Cármen Lúcia consolida maioria no STF para condenar réus do “núcleo da desinformação”

Cármen Lúcia consolida maioria no STF para condenar réus do “núcleo da desinformação”

Com o voto da ministra, a Corte forma maioria para punir sete acusados de espalhar fake news e atacar o sistema eleitoral; apenas Fux divergiu, defendendo a absolvição.

A ministra Cármen Lúcia, do Supremo Tribunal Federal (STF), votou nesta terça-feira (21) pela condenação dos sete réus do chamado “núcleo da desinformação”, grupo acusado de tentar desestabilizar a democracia com campanhas de fake news e ataques às urnas eletrônicas.

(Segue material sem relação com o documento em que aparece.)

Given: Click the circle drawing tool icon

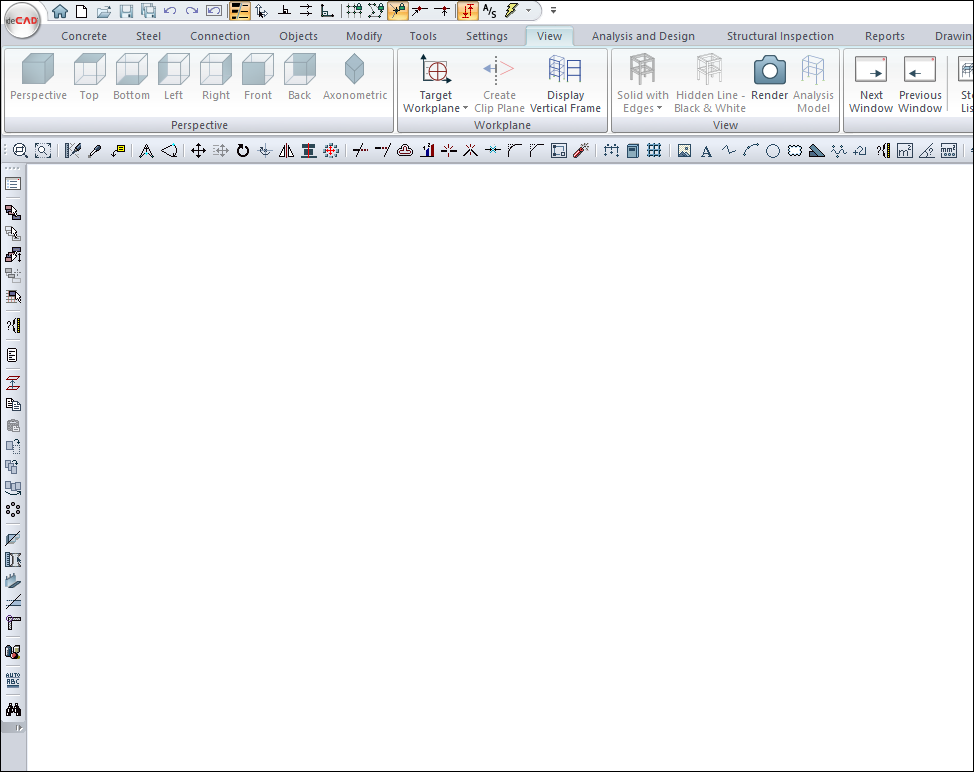Looking at the screenshot, I should click(x=773, y=151).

Com o voto da ministra, a Primeira Turma formou maioria pela condenação, acompanhando o relator Alexandre de Moraes e o ministro Cristiano Zanin. O placar ficou em 3 a 1, com Luiz Fux sendo o único a divergir, defendendo a absolvição dos réus e argumentando que o Supremo não tem competência para julgar o caso.

Durante o voto, Cármen Lúcia afirmou que o grupo atuou de forma coordenada para “quebrar a integridade dos resultados eleitorais” e abalar a confiança nas instituições democráticas. Segundo ela, os réus utilizaram tecnologias e redes clandestinas para espalhar mentiras que colocavam em dúvida o sistema de votação e a Justiça Eleitoral.

“A disseminação dessas mentiras, chamada de desinformação, fragiliza a confiança nas instituições e ameaça a própria democracia”, disse a ministra.

Entre os acusados estão militares e ex-integrantes da Abin (Agência Brasileira de Inteligência), além de civis ligados ao ex-presidente Jair Bolsonaro. O grupo é apontado como responsável por criar e difundir relatórios falsos e mensagens que sustentavam a tese de fraude eleitoral.

Os réus respondem pelos crimes de organização criminosa armada, tentativa de golpe de Estado, dano qualificado, e deterioração de patrimônio público tombado.

Com a maioria formada, resta apenas a fase de dosimetria das penas, quando o Supremo definirá o tempo de prisão e as sanções de cada condenado.

“As evidências são fartas e bem documentadas. Há materialidade nos crimes”, concluiu Cármen Lúcia.